▶ **WORK TASK A**: In the excerpt on CssDNA protein expression, how much did the fluorescence signal fall after aphidicolin was added?
▶ **WORK TASK B**: Write the next part of the excerpt on CssDNA protein expression, starting after its final sentence.

▶ **TEXT EXCERPT**:
<<<<
In this study, we utilized a commercially available cell-free gene expression system based on yeast extract49. We tracked the process of CssDNA protein expression using a microplate reader and measured EGFP fluorescence intensity in real time. Our results show that the target protein can be effectively expressed in the CFE system from both CssDNA(+) and CssDNA(−) gene vectors (Fig. 1d, Supplementary Fig. 3). The production of EGFP from both vectors gradually increased with prolonged reaction time, reaching a plateau (Fig. 1e, f). CssDNA(+) exhibited a comparable EGFP fluorescence curve as CssDNA(-), but CssDNA(−) took less time to reach the plateau, suggesting that its expression rate was faster than for CssDNA(+). We extracted the maximum expression rate constants from the fluorescence curves to quantitatively compare the two CssDNA vectors (Supplementary Fig. 4). When the protein expression level of the CssDNA vector reached a plateau (i.e. after the expression had stopped), we also purified the produced protein and quantified its yield (Supplementary Fig. 5). In addition, we also compared the expression level of CssDNA template with that of traditional expression template (plasmid), and optimized this cell-free expression system to improve the expression level of CssDNA, as shown in Supplementary Fig. 6.

Effects of different expression components for CssDNA in CFE systems

To better understand the expression of CssDNA in the CFE system, we examined the influence of various expression components on CssDNA expression. Initially, we supplemented the original system with deoxynucleoside triphosphates (dNTPs) as substrates for DNA synthesis (Fig. 1g, upper panel). In living organisms, dNTPs are utilized by DNA polymerases as substrates for genome replication, and these polymerases are responsible for the replication and repair of cellular DNA50,51. After dNTPs were added, we observed a considerable increase in EGFP levels from both CssDNA(+) and CssDNA(−) vectors, which suggests that dNTPs effectively promote CssDNA gene expression in the CFE system (Fig. 1h, i, red, Supplementary Fig. 7). The speed of protein expression remained faster for CssDNA(−) than for CssDNA(+). Furthermore, we investigated the impact of aphidicolin, a tetracyclic diterpenoid, on gene expression in this system (Fig. 1g, bottom panel). Aphidicolin is a DNA polymerase inhibitor that thwarts cellular DNA synthesis by disrupting DNA polymerase activity52. The fluorescence signal decreased by over 50% after adding aphidicolin, indicating that aphidicolin effectively represses protein expression of both CssDNA vectors (Fig.1h, i, gray, Supplementary Fig. 7, 8). Furthermore, we also explored the effect of aphidicolin on the plasmid vector, and discovered that aphidicolin had no effect on the plasmid, compared to both CssDNA vectors (Supplementary Fig. 8). Based on these findings, we suggest that the expression of CssDNA is linked to DNA synthesis by DNA polymerases. Different expression components may impact the level of CssDNA protein expression, which establishes the foundation for the regulation of CssDNA gene expression.
>>>>
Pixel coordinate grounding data
<<<<
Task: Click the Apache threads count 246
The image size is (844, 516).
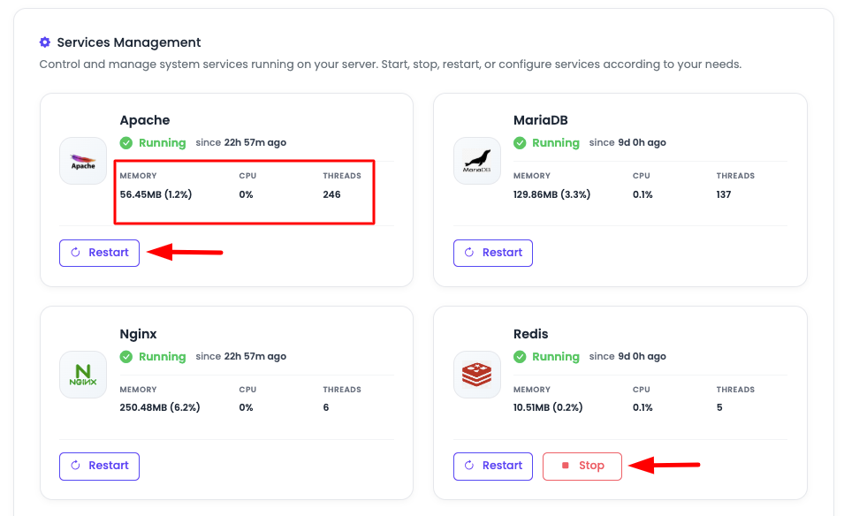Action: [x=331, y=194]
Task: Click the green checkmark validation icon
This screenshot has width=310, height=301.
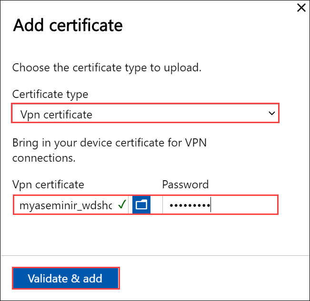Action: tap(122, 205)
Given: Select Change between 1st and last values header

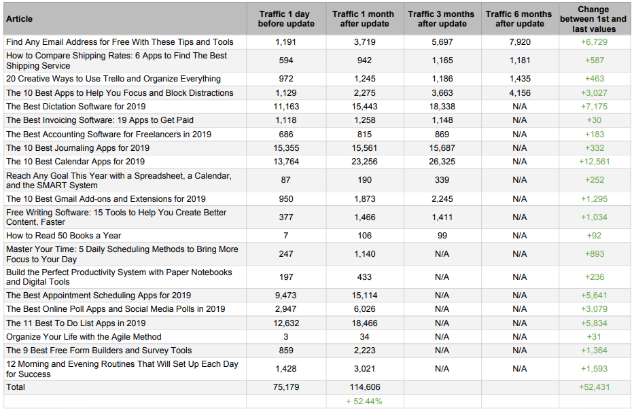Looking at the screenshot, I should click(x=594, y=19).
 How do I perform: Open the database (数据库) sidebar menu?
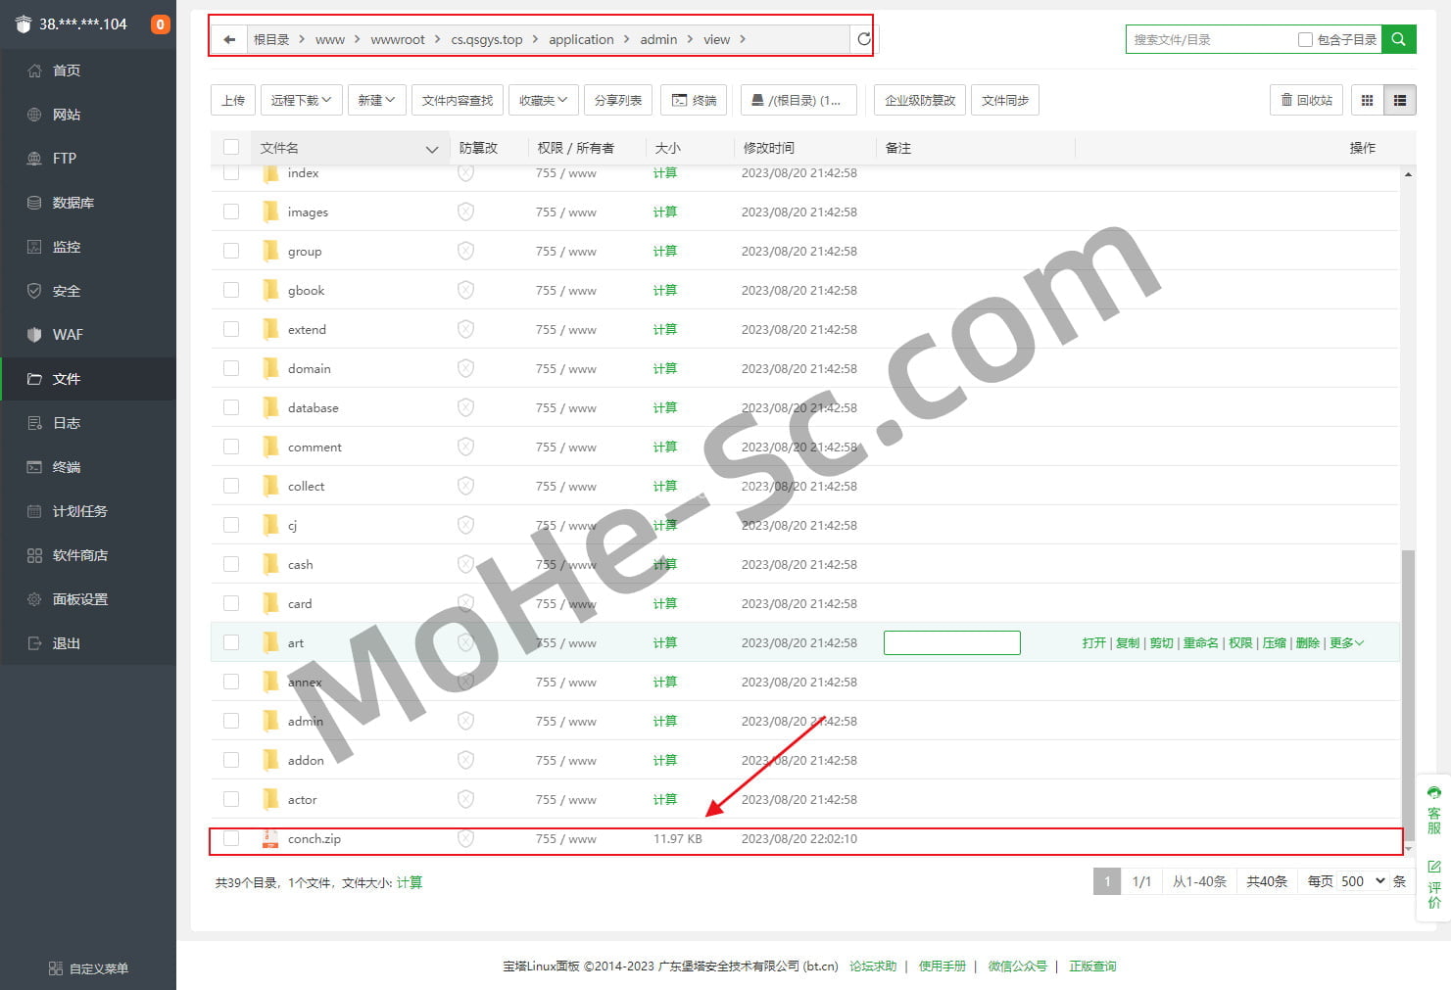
>>>>
▶ **TASK OUTPUT A**: It fell by over 50%.

▶ **TASK OUTPUT B**:
Effects of T7 promoter region for CssDNA in CFE systems

The T7 promoter region is a specific DNA sequence that is recognized by T7 RNAP and initiates transcription. The integrity of this promoter domain is a prerequisite for RNA transcription53. To explore the role of the T7 promoter sequence in CssDNA vector during gene expression in the CFE system, we added T7 complementary stands to the CssDNA(+) and CssDNA(−) vectors, respectively (Fig. 2a). Figure 2b, c demonstrated that the addition of T7 complementary strands corresponding to CssDNA(+) had no effect on CssDNA(+) expression, whereas the addition of T7 complementary strands to CssDNA(-) significantly improved CssDNA(−) protein expression (Supplementary Fig. 9, 10, 15). The gene expression level of CssDNA(-) responded strongly to the presence of T7 complementary strands, with the final EGFP fluorescence intensity increasing to three times the original. The promoting effect of the T7 complementary strands was also demonstrated by the maximum rate constants of the corresponding fluorescence curves (Supplementary Fig. 11). We also compared the effect of T7 complementary strand on the plasmid vector (Supplementary Fig. 12). As expected, the additional of T7 complementary strand didn’t have any effect on plasmid expression. In addition, we also observed the level of protein expression when both T7 complementary strands and aphidicolin were presented (Supplementary Fig. 10). For the CssDNA(+) vector, gene expression was significantly inhibited under these conditions, similar to the effect of aphidicolin acting alone. Conversely, the inhibitory effect of aphidicolin on CssDNA(−) almost disappeared when T7 complementary strands were presented. In other words, the promoting effect of T7 complementary strands on CssDNA(-) was not affected by aphidicolin.

Fig. 2: The role of the T7 promoter region in CssDNA gene expression.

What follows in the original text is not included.